Uçuş işletmenin şansı yeni bir sendika kuralabilmesine önderlik edebilmeleri. Ben pilot ve kabin memurlarının birlikte hareket ederek bir çatı altında toplanabileceklerini sanmıyordum. Bravo-bravo-bravo. Kaybetseniz de kazansanız da yine bravo. Bir an eski THY aklıma geldi. Pilotlar zam alır aynısını kabinede alırlardı. Pilotlar adeta kabin ekiplerinin şövalyeleri idi. Bende teknisyenlerin başında olarak bu birlikteliği hep kıskanmıştım. Benim çalıştığım teknikte böyle değildi. Teknisyen ayrı Mühendis ayrı çalardı.
Sevgili Hava-Sen işiniz zor ama kazanmak mümkün. Karsınızda, resmen taraf olduğunu ima etmekten çekinmeyen bir işveren var. Hava-İş’i saymıyorum bile. İşveren destek olmazsa, uçuş işletmede hava-İş üyesi bir Allah’ın kulu kalmaz. Ancak birlikte korkmadan kenetlendiğinizde ( yapabilirseniz) önünüzde kimse duramaz.
Şu anda karşılıklı blöfler yapılmakta. Atarım satarım. Filoyu küçültürüm tarzı çocukça senaryolar yazılıyor. Aleni konuşandan korkmayın.

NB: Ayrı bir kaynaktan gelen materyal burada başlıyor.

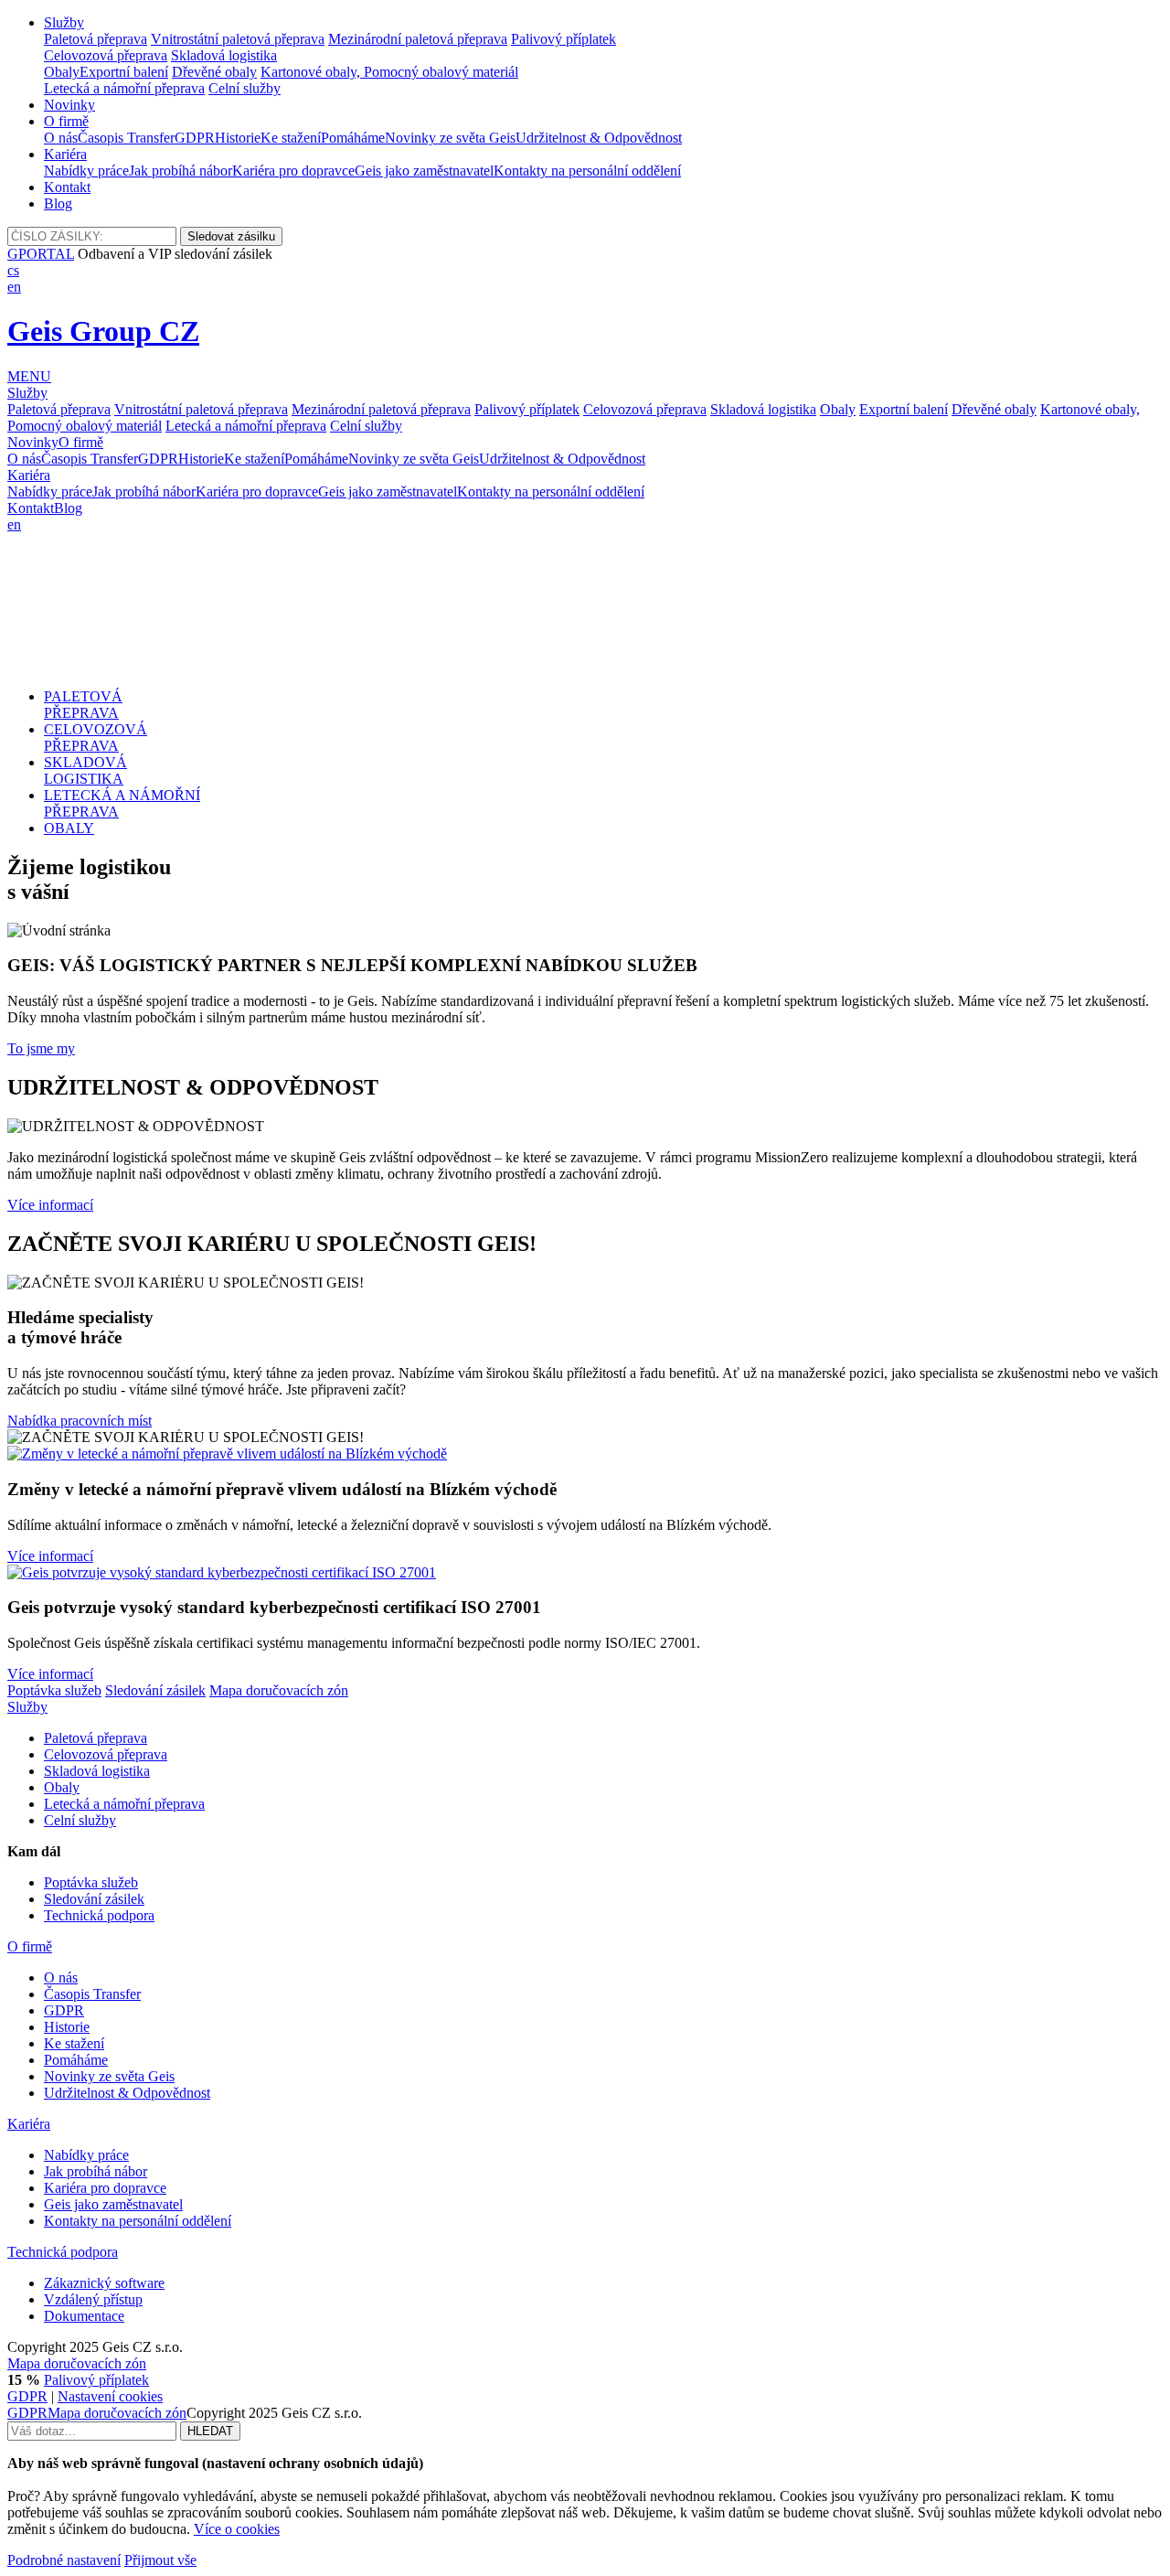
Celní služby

Aslına bakacak olursanız ben yaşanan sendikal süreçte taraf değilim. Daha doğrusu, benim tarafım ne Hava-İş ne de Hava-Sen’dir. Kimin nereye üye olması veya olmaması beni ilgilendirmez. Ben yazılarımı sadece çalışan kesimin aydınlanması için yazarım.
THY kimsenin babasının malı değil. Kimler geldi kimler geçti. Bundan sonrada kimler gelecek kimler geçip gidecek. Ne egolu tipler geldi, geçti… Bunlar ne ki…(geçen hafta yazmıştım)
İkinci Konumuz ise Pas ve CED biletler olsun.
Neden mi; ?
Çünkü bu konuyu yazmamı bekleyen binlerce kişi var. Bu sorun sadece pas biletten ibaret değil. THY nin keyfi olarak verimsizlik suçlamasıyla işten çıkarttığı binlerce emektar personel işe iade davalarını kazandıkları halde, işlerine geri dönemediler ve emeklilikte kullanacakları pas bilet haklarından mahrum bırakıldılar.
Kısaca; mahkeme işverene diyor ki;
Eyyyyy İşveren, sen bu çalışanını verimsiz diyerek atmışsın. Çalışanın bana geldi ve itiraz etti. Ben hem işvereni hem de çalışanı dinleyerek seni haksız buldum. Bu çalışanının hakkını yemişsin, derhal işe başlat dedim. Ancak sen, benim verdiğim kararı uygulamayıp, yine kanunların işverene verdiği hakla ekstra tazminatlar ödeyerek yine haksız eylemini devam ettirdin. Ne yapayım yasalar böyle. Bir ikilem var ama ben yasaya göre hareket etmek zorundayım.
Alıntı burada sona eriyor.